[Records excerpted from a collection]

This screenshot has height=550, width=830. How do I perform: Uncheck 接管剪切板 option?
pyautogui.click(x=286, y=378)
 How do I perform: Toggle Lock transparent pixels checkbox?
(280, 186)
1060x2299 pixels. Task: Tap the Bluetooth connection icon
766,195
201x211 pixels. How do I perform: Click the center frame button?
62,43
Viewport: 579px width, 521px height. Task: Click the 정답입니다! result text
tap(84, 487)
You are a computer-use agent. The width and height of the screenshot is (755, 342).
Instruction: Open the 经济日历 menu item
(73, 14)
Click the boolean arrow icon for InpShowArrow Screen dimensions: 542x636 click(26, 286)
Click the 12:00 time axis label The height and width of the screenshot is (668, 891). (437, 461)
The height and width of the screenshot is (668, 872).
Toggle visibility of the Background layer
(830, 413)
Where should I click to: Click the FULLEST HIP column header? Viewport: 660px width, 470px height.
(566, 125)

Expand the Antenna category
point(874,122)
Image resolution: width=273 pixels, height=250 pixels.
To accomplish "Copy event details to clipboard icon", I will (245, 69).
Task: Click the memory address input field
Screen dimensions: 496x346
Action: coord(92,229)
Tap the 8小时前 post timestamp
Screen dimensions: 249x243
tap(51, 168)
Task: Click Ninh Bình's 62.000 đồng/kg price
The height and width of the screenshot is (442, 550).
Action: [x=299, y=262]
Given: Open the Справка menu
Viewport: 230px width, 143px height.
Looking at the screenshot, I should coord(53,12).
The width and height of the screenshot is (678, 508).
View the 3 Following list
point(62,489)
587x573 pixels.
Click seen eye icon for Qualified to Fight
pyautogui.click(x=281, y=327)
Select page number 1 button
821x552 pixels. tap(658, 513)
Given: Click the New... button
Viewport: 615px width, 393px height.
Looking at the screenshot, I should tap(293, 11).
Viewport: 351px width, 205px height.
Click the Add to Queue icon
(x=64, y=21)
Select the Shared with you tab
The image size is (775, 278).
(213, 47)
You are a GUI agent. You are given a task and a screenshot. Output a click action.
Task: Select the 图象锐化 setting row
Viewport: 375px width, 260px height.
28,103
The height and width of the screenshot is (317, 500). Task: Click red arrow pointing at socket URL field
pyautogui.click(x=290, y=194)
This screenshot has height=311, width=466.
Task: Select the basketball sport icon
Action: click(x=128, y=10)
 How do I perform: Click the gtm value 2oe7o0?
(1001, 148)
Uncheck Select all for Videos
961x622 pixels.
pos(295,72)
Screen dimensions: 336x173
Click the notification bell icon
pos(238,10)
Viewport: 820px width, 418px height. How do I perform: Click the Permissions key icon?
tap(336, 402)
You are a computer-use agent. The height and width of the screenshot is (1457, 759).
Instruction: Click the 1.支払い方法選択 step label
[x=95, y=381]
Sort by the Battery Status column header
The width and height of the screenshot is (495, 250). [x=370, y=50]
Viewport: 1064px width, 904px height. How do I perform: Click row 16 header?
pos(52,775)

Problem statement »
For each line above that holds the string "agent", provide a copy of that line.

Exercise response »
You are a computer-use agent. The width and height of the screenshot is (755, 342).
You are a GUI agent. You are given a task and a screenshot. Output a click action.
You are a computer-use agent. The height and width of the screenshot is (1457, 759).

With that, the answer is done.